As I end this month of the Land of 1000 podcasts, I conclude with a week of King Arthur and his Roundtable themed-podcasts. It turns out there are many compliance lessons from the entire oeuvre of Arthurian legends. Many of the tales can inform your (modern day) compliance program. Yesterday, we looked at leadership lessons from King Arthur. Today we consider Arthur’s Pentecostal Oath and your corporate Code of Conduct.

One thing for which King Arthur is remembered are his chivalric knights. He helped create this legend, in large part, by establishing a Code of Conduct for the Knights of the Round Table. The King required each one of them to swear an oath, called the Pentecostal Oath, which was Arthur’s ideal for a chivalric knight. The Oath stated, “The king established all his knights, and gave them that were of lands not rich, he gave them lands, and charged them never to do outrageousity nor murder, and always to flee treason; also, by no mean to be cruel, but to give mercy unto him that asketh mercy, upon pain of forfeiture of their worship and lordship of King Arthur for evermore; and always to do ladies, damosels, and gentlewomen succor upon pain of death. Also, that no man take no battles in a wrongful quarrel for no law, ne for no world’s goods. Unto this were all the knights sworn of the Table Round, both old and young. And every year were they sworn at the high feast of Pentecost.” (Le Morte d’Arthur, pp 115-116)

Interestingly, the Oath first appeared in Sir Thomas Malory’s LeMorte d’Arthurand in none of the prior incarnations of the legend. In Malory’s telling, after the Knights swore the Oath, they were provided titles and lands by the King. The Oath specifies both positive and negative conduct; that is, what a Knight might do but also what conduct he should not engage in. The Pentecostal Oathformed the basis for the Knight’s conduct at Camelot and beyond. It was clearly a forerunner of today’s corporate Code of Conduct.

The foundational document of any compliance program is its Code of Conduct. This requirement has long been memorialized in the US Sentencing Guidelines, which contain seven basic compliance elements that can be tailored to fit the needs and financial realities of any given organization. From these seven compliance elements, the DOJ has crafted its minimum best practices compliance program, which is now attached to every DPA and NPA. These requirements were incorporated into the 2012 FCPA Guidance, the Evaluation of Corporate Compliance Programs and new FCPA Corporate Enforcement Policy. The US Sentencing Guidelines assume that every effective compliance and ethics program begins with a written standard of conduct; i.e. a Code of Conduct. What should be in this “written standard of conduct”.

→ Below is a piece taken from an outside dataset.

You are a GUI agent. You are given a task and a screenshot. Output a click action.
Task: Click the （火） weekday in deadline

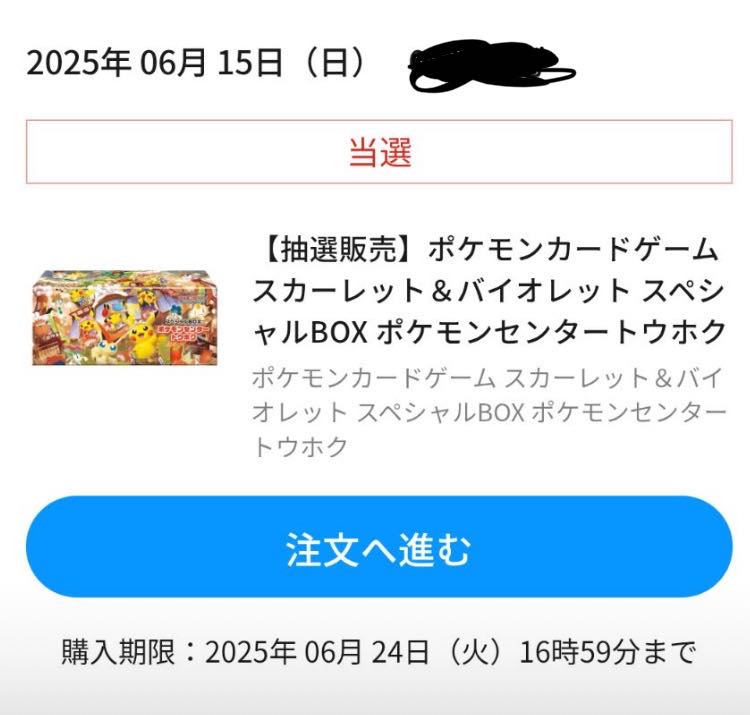[474, 651]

The substance of your Code of Conduct should be tailored to the company’s culture, and to its industry and corporate identity. It should provide a mechanism by which employees who are trying to do the right thing in the compliance and business ethics arena can do so. The Code of Conduct can be used as a basis for employee review and evaluation. It should certainly be invoked if there is a violation. To that end, I suggest that your company’s disciplinary procedures be stated in the Code of Conduct. These would include all forms of disciplines, up to and including dismissal, for serious violations of the Code of Conduct. Further, your company’s Code of Conduct should emphasize it will comply with all applicable laws and regulations, wherever it does business. The Code needs to be written in plain English and translated into other languages as necessary so that all applicable persons can understand it.

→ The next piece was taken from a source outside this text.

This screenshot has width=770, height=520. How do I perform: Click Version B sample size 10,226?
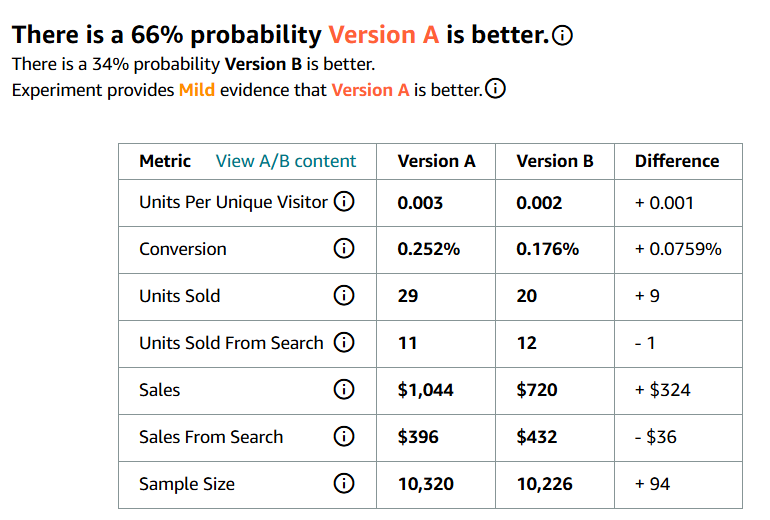pos(545,484)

The DOJ expects each company to begin its compliance program with a very public and very robust Code of Conduct. If your company does not have one, you need to implement one forthwith. If your company has not reviewed or assessed their Code of Conduct for five years, I would suggest that you do in short order as much has changed in the compliance world. What is the value of having a Code of Conduct? I have heard many business folks ask that question over the years. In its early days, a Code of Conduct tended to be lawyer-written and lawyer-driven to “wave in a defense situation” by claiming that “see we have one”. But is such a legalistic code effective? Is a Code of Conduct more than simply, your company’s law? What is it that makes a Code of Conduct effective? What should be the goal in the creation of your company’s Code of Conduct?

Just as the Pentecostal Oath was required to be sworn out each year, you should have your employees recertify their adherence to your Code of Conduct. King Arthur set his expectations for behavior of his knights, your company should do so as well.